* **Extracted information**:
########

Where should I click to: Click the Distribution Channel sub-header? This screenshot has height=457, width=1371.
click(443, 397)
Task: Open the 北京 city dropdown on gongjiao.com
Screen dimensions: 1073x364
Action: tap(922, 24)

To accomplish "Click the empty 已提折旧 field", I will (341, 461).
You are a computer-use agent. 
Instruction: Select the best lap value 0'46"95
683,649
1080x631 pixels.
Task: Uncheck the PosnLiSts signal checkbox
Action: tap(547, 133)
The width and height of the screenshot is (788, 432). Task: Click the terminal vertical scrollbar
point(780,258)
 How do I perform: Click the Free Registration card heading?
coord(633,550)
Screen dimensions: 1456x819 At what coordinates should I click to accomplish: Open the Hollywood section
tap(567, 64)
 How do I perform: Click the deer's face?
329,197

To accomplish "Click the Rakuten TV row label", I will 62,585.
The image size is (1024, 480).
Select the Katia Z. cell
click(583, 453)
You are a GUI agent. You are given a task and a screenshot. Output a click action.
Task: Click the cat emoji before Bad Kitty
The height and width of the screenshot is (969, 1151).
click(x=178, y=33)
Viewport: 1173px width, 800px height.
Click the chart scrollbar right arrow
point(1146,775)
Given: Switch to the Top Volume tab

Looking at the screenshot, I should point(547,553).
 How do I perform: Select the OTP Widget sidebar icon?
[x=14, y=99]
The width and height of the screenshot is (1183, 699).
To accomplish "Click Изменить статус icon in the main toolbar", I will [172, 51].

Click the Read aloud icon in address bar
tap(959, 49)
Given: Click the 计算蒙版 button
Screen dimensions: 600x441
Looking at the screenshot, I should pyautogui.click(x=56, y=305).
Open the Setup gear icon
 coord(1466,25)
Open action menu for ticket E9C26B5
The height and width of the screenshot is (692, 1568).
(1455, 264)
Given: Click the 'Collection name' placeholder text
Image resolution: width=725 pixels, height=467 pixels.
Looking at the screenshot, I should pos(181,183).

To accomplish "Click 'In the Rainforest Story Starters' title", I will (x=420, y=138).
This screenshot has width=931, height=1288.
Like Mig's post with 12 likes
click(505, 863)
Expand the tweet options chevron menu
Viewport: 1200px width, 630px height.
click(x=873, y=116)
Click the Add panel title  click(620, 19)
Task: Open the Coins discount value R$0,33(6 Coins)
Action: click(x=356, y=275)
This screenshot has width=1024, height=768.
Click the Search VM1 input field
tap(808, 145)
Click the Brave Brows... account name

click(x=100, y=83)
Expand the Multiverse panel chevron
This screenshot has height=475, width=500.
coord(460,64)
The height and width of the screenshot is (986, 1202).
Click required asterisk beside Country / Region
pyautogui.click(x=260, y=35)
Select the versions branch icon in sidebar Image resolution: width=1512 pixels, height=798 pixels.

########

* **Given exercise**:
Tally the lines of the listing above that contain the string "icon", and give only the resulting number.

* **Written solution**:
5